Mas o que é o mal? Essa é pergunta irremediavelmente viciada, embora teimosa e apresentada a todo momento, e estamos fadados a buscar em vão uma resposta a partir do momento em que é feita. A pergunta “o que é o mal?” é irrespondível porque tendemos a chamar de “mal” precisamente o tipo de iniqüidade que não podemos entender nem articular claramente, muito menos explicar sua presença de modo totalmente satisfatório. Chamamos esse tipo de iniqüidade de “mal” pelo próprio fato de ser ininteligível, inefável e inexplicável. O “mal” é aquilo que desafia e explode essa inteligibilidade que torna o mundo suportável... Podemos dizer o que é “crime” porque temos um código jurídico que o ato criminoso infringe. Sabemos o que é “pecado” porque temos uma lista de mandamentos cuja violação torna os praticantes pecadores. Recorremos à idéia do “mal” quando não podemos apontar que regra foi quebrada ou contornada pela ocorrência do ato para o qual procuramos um nome adequado. Todos os arcabouços que possuímos e usamos para registrar e mapear histórias horripilantes a fim de torná-las compreensíveis (e portanto neutralizadas e desintoxicadas, domesticadas e domadas – “toleráveis) se esfarelam e se desintegram quando tentamos esticá-los o suficiente para acomodar o tipo de maldade que chamamos de “mal”, em razão de nossa incapacidade de decifrar o conjunto de regras que essa maldade violou.

É por esse motivo que tantos filósofos abandonam todas as tentativas de explicar a presença do mal considerando-as projetos sem esperança – e se decidem por uma declaração de fato, um “fato bruto”, por assim dizer, que não pede nem admite outras explicações: o mal é.
Sem dizer com tantas palavras, eles relegam o mal ao espaço do obscuro das noumena de Kant – não apenas desconhecido, mas incognoscível; um espaço que se esquiva à investigação e resiste à articulação discursiva. Situado a uma distância segura dos domínios do compreensível, o mal tende a ser invocado quando insistimos em explicar o inexplicável. Nós nos apegamos a ele como o último recurso em nossa busca desesperada por um explanans (aquilo que explica). Mas transpô-lo à posição de explanandum (o objeto da explicação) exigiria avançar para além do alcance da razão humana. Só podemos aceitar a advertência de Candide e cultiver notre jardin (cultivar nosso jardim) e nos concentrar nos phenomena, nas coisas que podem ser percebidas por nossos sentidos e concebidas por nossa razão, deixando o noumenal no lugar a que pertence (ou seja, além dos limites da compreensão humana), de onde se recusa a sair e somos impotentes de tirá-lo.

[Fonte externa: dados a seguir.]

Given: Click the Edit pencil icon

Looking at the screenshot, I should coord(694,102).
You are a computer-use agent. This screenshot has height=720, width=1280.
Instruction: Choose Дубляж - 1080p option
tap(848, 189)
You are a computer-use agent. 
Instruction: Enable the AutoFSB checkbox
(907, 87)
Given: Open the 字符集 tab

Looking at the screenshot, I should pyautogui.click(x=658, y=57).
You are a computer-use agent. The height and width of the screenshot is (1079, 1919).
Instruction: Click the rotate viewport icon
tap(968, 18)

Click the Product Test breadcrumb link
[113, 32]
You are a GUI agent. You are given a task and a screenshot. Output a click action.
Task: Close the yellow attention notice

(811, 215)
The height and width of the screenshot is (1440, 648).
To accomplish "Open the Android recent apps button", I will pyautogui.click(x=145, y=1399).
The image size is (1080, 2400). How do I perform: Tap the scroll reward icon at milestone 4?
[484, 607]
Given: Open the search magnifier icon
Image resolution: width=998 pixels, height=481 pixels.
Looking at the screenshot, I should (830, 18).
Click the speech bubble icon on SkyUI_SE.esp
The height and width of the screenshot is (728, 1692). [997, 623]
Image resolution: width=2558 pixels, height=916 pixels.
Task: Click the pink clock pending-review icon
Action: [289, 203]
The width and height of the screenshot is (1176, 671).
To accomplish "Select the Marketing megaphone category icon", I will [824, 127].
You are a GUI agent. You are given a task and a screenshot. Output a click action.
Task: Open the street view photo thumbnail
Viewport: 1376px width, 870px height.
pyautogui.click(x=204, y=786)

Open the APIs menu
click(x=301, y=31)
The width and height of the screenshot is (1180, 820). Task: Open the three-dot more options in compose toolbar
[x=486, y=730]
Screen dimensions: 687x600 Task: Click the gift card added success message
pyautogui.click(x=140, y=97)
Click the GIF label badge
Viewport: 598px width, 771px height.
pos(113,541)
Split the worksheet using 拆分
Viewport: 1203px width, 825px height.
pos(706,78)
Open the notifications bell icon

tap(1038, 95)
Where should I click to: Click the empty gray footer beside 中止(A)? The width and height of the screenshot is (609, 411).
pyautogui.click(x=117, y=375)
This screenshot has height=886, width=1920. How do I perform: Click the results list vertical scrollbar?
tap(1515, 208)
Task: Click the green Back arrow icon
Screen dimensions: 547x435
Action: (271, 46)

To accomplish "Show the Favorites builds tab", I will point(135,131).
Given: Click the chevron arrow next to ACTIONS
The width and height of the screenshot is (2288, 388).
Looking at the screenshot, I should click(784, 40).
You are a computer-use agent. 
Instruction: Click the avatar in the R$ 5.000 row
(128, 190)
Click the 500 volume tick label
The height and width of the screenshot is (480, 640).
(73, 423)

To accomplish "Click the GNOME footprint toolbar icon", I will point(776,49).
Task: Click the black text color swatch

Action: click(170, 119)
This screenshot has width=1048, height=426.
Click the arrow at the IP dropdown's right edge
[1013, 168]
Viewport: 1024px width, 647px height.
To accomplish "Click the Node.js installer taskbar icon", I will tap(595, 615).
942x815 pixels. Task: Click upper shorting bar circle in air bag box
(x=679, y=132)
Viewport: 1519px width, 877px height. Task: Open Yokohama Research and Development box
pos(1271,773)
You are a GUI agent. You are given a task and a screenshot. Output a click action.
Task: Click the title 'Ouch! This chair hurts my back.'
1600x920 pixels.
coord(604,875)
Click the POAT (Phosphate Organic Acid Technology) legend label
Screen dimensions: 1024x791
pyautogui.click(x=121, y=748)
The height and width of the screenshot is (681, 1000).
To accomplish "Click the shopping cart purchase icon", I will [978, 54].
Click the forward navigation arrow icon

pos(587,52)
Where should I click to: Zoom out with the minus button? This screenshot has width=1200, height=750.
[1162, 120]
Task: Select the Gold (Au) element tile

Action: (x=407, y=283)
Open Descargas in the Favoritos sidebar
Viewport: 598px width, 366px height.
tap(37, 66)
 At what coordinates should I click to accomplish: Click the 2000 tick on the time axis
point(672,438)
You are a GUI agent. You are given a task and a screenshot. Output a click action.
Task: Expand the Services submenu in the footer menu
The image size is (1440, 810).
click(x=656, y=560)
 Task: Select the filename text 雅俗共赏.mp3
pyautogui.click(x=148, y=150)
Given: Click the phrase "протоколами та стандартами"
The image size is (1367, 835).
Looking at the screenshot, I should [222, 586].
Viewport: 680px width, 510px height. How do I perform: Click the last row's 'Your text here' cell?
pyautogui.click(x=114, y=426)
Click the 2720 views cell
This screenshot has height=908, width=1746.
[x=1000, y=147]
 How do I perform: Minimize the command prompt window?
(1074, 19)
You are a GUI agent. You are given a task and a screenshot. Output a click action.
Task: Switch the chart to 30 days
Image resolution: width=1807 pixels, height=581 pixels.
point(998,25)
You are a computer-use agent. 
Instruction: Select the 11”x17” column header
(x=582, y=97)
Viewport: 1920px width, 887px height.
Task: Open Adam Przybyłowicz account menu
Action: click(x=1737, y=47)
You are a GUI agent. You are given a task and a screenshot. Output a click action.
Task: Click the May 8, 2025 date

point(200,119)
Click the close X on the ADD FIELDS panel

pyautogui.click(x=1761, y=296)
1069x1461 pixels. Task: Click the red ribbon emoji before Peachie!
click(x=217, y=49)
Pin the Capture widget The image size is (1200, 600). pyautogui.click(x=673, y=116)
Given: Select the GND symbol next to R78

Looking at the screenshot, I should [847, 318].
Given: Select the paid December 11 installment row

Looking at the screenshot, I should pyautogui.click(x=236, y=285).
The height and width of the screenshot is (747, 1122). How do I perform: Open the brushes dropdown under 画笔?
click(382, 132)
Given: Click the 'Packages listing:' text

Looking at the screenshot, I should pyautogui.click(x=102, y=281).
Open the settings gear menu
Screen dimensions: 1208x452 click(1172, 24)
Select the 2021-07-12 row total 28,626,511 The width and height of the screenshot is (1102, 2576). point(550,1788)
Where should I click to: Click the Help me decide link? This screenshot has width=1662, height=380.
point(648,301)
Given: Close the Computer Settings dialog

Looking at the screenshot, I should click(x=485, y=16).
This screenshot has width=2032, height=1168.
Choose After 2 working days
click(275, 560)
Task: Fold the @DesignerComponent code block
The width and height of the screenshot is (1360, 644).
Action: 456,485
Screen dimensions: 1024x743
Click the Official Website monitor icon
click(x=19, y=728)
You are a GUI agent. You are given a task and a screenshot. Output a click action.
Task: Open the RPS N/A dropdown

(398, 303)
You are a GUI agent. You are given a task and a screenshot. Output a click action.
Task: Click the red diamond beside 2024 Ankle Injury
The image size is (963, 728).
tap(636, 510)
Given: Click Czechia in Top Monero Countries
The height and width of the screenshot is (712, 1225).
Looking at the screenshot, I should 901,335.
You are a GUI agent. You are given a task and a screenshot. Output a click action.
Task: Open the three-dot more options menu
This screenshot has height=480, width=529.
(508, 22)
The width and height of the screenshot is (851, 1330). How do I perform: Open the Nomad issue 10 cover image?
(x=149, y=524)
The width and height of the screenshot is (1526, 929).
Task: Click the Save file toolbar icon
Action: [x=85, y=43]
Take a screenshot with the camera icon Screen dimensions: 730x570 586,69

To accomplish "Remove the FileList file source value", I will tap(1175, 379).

A razão é um atributo permanente e universal dos seres humanos – mas o que ela pode ou não abordar depende do instrumental e da prática utilizados, os quais tendem a mudar com o tempo. Ambos crescem em tamanho e eficácia, e, no entanto, de modo frustrante e enraivecedor, quanto mais poderosos parecem ficar, mas impotentes se tornam as ferramentas da razão quando se trata de inserir o mal na ordem do inteligível. Ao mesmo tempo, quanto mais eficientes são as práticas, menos adequadas estarão para realizar a tarefa. [...]

Tudo isso se acrescenta à confusão já considerável e recobre o futuro de uma neblina ainda mais densa. E a neblina – inescrutável, opaca, impermeável – é (como qualquer criança lhe dirá) o esconderijo favorito do mal. Feita dos vapores do medo, a neblina exala o mal.

Zygmunt Bauman. Medo líquido. Rio de Janeiro: Zahar, 2008.